### [Data to process]

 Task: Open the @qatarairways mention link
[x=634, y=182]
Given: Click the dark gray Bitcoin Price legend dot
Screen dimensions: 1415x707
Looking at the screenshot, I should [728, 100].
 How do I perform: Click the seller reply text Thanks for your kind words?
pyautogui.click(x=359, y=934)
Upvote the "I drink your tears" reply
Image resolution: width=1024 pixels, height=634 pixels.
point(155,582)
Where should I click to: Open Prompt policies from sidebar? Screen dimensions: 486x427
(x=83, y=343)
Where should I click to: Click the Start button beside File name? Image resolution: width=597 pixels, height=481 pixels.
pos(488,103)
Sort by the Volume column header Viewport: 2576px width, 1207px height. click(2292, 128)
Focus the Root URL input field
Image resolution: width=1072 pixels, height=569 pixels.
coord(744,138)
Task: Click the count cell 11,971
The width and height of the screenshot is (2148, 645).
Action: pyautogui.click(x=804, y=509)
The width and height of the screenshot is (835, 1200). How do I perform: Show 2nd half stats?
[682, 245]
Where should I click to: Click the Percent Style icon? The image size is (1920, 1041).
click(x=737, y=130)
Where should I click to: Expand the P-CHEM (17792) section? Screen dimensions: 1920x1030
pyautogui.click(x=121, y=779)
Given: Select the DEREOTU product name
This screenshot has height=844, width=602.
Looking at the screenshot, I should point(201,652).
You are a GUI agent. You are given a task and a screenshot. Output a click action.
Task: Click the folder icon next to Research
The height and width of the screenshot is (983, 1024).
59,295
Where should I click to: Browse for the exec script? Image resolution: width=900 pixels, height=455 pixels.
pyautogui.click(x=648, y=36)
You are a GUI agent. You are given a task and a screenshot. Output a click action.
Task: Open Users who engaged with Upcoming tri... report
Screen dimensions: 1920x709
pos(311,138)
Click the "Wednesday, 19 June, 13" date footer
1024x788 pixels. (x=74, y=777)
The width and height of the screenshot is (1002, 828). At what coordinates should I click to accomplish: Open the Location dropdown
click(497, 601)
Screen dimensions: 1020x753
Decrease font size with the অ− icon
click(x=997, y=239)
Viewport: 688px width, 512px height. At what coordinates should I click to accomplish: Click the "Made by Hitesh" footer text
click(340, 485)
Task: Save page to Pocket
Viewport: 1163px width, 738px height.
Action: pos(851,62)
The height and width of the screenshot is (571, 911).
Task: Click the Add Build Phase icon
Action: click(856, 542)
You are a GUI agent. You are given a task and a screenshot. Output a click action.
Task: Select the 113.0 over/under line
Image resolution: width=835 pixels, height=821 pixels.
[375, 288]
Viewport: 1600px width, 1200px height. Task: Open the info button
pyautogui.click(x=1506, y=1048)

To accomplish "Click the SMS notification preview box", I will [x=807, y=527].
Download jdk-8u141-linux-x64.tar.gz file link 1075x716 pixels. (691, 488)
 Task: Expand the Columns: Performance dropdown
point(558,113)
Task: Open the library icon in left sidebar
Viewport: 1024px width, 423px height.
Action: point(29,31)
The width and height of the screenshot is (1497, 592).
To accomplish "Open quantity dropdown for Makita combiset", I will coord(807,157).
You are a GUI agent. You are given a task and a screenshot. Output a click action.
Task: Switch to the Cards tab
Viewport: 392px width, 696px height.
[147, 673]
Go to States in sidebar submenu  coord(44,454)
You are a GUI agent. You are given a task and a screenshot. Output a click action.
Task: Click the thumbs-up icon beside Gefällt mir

### [Task details]
Repeat the material from above exactly, word for word.

### [Finished exercise]
 Task: Open the @qatarairways mention link
[x=634, y=182]
Given: Click the dark gray Bitcoin Price legend dot
Screen dimensions: 1415x707
Looking at the screenshot, I should [728, 100].
 How do I perform: Click the seller reply text Thanks for your kind words?
pyautogui.click(x=359, y=934)
Upvote the "I drink your tears" reply
Image resolution: width=1024 pixels, height=634 pixels.
point(155,582)
Where should I click to: Open Prompt policies from sidebar? Screen dimensions: 486x427
(x=83, y=343)
Where should I click to: Click the Start button beside File name? Image resolution: width=597 pixels, height=481 pixels.
pos(488,103)
Sort by the Volume column header Viewport: 2576px width, 1207px height. click(2292, 128)
Focus the Root URL input field
Image resolution: width=1072 pixels, height=569 pixels.
coord(744,138)
Task: Click the count cell 11,971
The width and height of the screenshot is (2148, 645).
Action: pyautogui.click(x=804, y=509)
The width and height of the screenshot is (835, 1200). How do I perform: Show 2nd half stats?
[682, 245]
Where should I click to: Click the Percent Style icon? The image size is (1920, 1041).
click(x=737, y=130)
Where should I click to: Expand the P-CHEM (17792) section? Screen dimensions: 1920x1030
pyautogui.click(x=121, y=779)
Given: Select the DEREOTU product name
This screenshot has height=844, width=602.
Looking at the screenshot, I should point(201,652).
You are a GUI agent. You are given a task and a screenshot. Output a click action.
Task: Click the folder icon next to Research
The height and width of the screenshot is (983, 1024).
59,295
Where should I click to: Browse for the exec script? Image resolution: width=900 pixels, height=455 pixels.
pyautogui.click(x=648, y=36)
You are a GUI agent. You are given a task and a screenshot. Output a click action.
Task: Open Users who engaged with Upcoming tri... report
Screen dimensions: 1920x709
pos(311,138)
Click the "Wednesday, 19 June, 13" date footer
1024x788 pixels. (x=74, y=777)
The width and height of the screenshot is (1002, 828). At what coordinates should I click to accomplish: Open the Location dropdown
click(497, 601)
Screen dimensions: 1020x753
Decrease font size with the অ− icon
click(x=997, y=239)
Viewport: 688px width, 512px height. At what coordinates should I click to accomplish: Click the "Made by Hitesh" footer text
click(340, 485)
Task: Save page to Pocket
Viewport: 1163px width, 738px height.
Action: pos(851,62)
The height and width of the screenshot is (571, 911).
Task: Click the Add Build Phase icon
Action: click(856, 542)
You are a GUI agent. You are given a task and a screenshot. Output a click action.
Task: Select the 113.0 over/under line
Image resolution: width=835 pixels, height=821 pixels.
[375, 288]
Viewport: 1600px width, 1200px height. Task: Open the info button
pyautogui.click(x=1506, y=1048)

To accomplish "Click the SMS notification preview box", I will [x=807, y=527].
Download jdk-8u141-linux-x64.tar.gz file link 1075x716 pixels. (691, 488)
 Task: Expand the Columns: Performance dropdown
point(558,113)
Task: Open the library icon in left sidebar
Viewport: 1024px width, 423px height.
Action: point(29,31)
The width and height of the screenshot is (1497, 592).
To accomplish "Open quantity dropdown for Makita combiset", I will coord(807,157).
You are a GUI agent. You are given a task and a screenshot. Output a click action.
Task: Switch to the Cards tab
Viewport: 392px width, 696px height.
[147, 673]
Go to States in sidebar submenu  coord(44,454)
You are a GUI agent. You are given a task and a screenshot. Output a click action.
Task: Click the thumbs-up icon beside Gefällt mir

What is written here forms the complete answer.